- [Exercise goal] All the data beneath this line is to be reproduced exactly.

(Stored data)
────────────────
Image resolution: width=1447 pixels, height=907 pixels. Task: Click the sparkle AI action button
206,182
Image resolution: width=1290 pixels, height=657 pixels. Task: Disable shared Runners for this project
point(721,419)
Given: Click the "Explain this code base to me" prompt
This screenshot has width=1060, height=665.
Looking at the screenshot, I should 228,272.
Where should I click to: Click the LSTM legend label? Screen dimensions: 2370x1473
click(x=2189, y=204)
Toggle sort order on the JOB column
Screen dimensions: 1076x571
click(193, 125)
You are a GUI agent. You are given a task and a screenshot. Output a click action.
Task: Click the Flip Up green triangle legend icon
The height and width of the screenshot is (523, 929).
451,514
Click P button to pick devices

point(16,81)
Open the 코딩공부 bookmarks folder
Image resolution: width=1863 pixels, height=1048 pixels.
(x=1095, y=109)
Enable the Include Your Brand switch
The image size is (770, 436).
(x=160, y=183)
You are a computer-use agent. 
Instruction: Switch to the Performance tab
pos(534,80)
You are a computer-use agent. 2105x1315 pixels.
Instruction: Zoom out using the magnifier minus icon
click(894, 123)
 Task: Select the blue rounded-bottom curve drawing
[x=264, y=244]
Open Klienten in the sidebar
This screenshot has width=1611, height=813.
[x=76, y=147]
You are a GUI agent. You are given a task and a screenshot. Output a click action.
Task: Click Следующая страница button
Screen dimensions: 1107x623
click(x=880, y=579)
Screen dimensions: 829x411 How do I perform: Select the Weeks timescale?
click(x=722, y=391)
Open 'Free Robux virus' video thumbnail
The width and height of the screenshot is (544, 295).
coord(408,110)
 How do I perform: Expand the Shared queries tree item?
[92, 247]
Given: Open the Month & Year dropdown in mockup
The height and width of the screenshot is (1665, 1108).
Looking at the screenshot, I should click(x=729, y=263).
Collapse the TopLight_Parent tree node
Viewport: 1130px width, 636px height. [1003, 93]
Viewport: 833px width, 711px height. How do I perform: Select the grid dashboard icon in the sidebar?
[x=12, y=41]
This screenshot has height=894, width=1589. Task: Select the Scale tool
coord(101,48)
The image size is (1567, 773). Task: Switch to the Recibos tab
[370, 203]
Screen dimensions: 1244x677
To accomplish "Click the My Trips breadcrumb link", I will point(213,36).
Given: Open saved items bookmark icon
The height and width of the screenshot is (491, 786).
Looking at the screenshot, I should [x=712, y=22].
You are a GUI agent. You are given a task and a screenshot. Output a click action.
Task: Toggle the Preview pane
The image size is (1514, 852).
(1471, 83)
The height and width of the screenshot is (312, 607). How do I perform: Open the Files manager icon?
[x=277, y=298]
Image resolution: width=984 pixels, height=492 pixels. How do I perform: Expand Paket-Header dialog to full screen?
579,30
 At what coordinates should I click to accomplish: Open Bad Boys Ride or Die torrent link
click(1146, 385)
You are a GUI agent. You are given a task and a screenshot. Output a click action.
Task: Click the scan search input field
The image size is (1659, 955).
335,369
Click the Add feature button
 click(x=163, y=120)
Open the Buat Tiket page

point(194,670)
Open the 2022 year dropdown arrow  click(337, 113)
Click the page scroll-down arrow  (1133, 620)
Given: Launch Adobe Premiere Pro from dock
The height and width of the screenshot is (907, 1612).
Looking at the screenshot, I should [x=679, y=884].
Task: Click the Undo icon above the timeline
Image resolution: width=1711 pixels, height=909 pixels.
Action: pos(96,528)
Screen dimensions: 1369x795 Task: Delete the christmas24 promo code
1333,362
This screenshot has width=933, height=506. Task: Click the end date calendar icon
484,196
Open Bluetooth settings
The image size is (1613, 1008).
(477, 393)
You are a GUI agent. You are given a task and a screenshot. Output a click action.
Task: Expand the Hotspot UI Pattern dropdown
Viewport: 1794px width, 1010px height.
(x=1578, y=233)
────────────────
- [Exercise result]
Image resolution: width=1447 pixels, height=907 pixels. Task: Click the sparkle AI action button
206,182
Image resolution: width=1290 pixels, height=657 pixels. Task: Disable shared Runners for this project
point(721,419)
Given: Click the "Explain this code base to me" prompt
This screenshot has width=1060, height=665.
Looking at the screenshot, I should 228,272.
Where should I click to: Click the LSTM legend label? Screen dimensions: 2370x1473
click(x=2189, y=204)
Toggle sort order on the JOB column
Screen dimensions: 1076x571
click(193, 125)
You are a GUI agent. You are given a task and a screenshot. Output a click action.
Task: Click the Flip Up green triangle legend icon
The height and width of the screenshot is (523, 929).
451,514
Click P button to pick devices

point(16,81)
Open the 코딩공부 bookmarks folder
Image resolution: width=1863 pixels, height=1048 pixels.
(x=1095, y=109)
Enable the Include Your Brand switch
The image size is (770, 436).
(x=160, y=183)
You are a computer-use agent. 
Instruction: Switch to the Performance tab
pos(534,80)
You are a computer-use agent. 2105x1315 pixels.
Instruction: Zoom out using the magnifier minus icon
click(894, 123)
 Task: Select the blue rounded-bottom curve drawing
[x=264, y=244]
Open Klienten in the sidebar
This screenshot has width=1611, height=813.
[x=76, y=147]
You are a GUI agent. You are given a task and a screenshot. Output a click action.
Task: Click Следующая страница button
Screen dimensions: 1107x623
click(x=880, y=579)
Screen dimensions: 829x411 How do I perform: Select the Weeks timescale?
click(x=722, y=391)
Open 'Free Robux virus' video thumbnail
The width and height of the screenshot is (544, 295).
coord(408,110)
 How do I perform: Expand the Shared queries tree item?
[92, 247]
Given: Open the Month & Year dropdown in mockup
The height and width of the screenshot is (1665, 1108).
Looking at the screenshot, I should click(x=729, y=263).
Collapse the TopLight_Parent tree node
Viewport: 1130px width, 636px height. [1003, 93]
Viewport: 833px width, 711px height. How do I perform: Select the grid dashboard icon in the sidebar?
[x=12, y=41]
This screenshot has height=894, width=1589. Task: Select the Scale tool
coord(101,48)
The image size is (1567, 773). Task: Switch to the Recibos tab
[370, 203]
Screen dimensions: 1244x677
To accomplish "Click the My Trips breadcrumb link", I will point(213,36).
Given: Open saved items bookmark icon
The height and width of the screenshot is (491, 786).
Looking at the screenshot, I should [x=712, y=22].
You are a GUI agent. You are given a task and a screenshot. Output a click action.
Task: Toggle the Preview pane
The image size is (1514, 852).
(1471, 83)
The height and width of the screenshot is (312, 607). How do I perform: Open the Files manager icon?
[x=277, y=298]
Image resolution: width=984 pixels, height=492 pixels. How do I perform: Expand Paket-Header dialog to full screen?
579,30
 At what coordinates should I click to accomplish: Open Bad Boys Ride or Die torrent link
click(1146, 385)
You are a GUI agent. You are given a task and a screenshot. Output a click action.
Task: Click the scan search input field
The image size is (1659, 955).
335,369
Click the Add feature button
 click(x=163, y=120)
Open the Buat Tiket page

point(194,670)
Open the 2022 year dropdown arrow  click(337, 113)
Click the page scroll-down arrow  (1133, 620)
Given: Launch Adobe Premiere Pro from dock
The height and width of the screenshot is (907, 1612).
Looking at the screenshot, I should [x=679, y=884].
Task: Click the Undo icon above the timeline
Image resolution: width=1711 pixels, height=909 pixels.
Action: pos(96,528)
Screen dimensions: 1369x795 Task: Delete the christmas24 promo code
1333,362
This screenshot has width=933, height=506. Task: Click the end date calendar icon
484,196
Open Bluetooth settings
The image size is (1613, 1008).
(477, 393)
You are a GUI agent. You are given a task and a screenshot. Output a click action.
Task: Expand the Hotspot UI Pattern dropdown
Viewport: 1794px width, 1010px height.
(x=1578, y=233)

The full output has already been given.